Work required
Your output should be the listing itself, repeated exactly.

::::::::::

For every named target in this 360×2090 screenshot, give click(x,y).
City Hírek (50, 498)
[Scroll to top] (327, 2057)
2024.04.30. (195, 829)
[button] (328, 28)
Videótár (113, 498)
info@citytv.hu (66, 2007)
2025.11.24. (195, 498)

::::::::::

Answer to the problem
For every named target in this 360×2090 screenshot, give click(x,y).
City Hírek (50, 498)
[Scroll to top] (327, 2057)
2024.04.30. (195, 829)
[button] (328, 28)
Videótár (113, 498)
info@citytv.hu (66, 2007)
2025.11.24. (195, 498)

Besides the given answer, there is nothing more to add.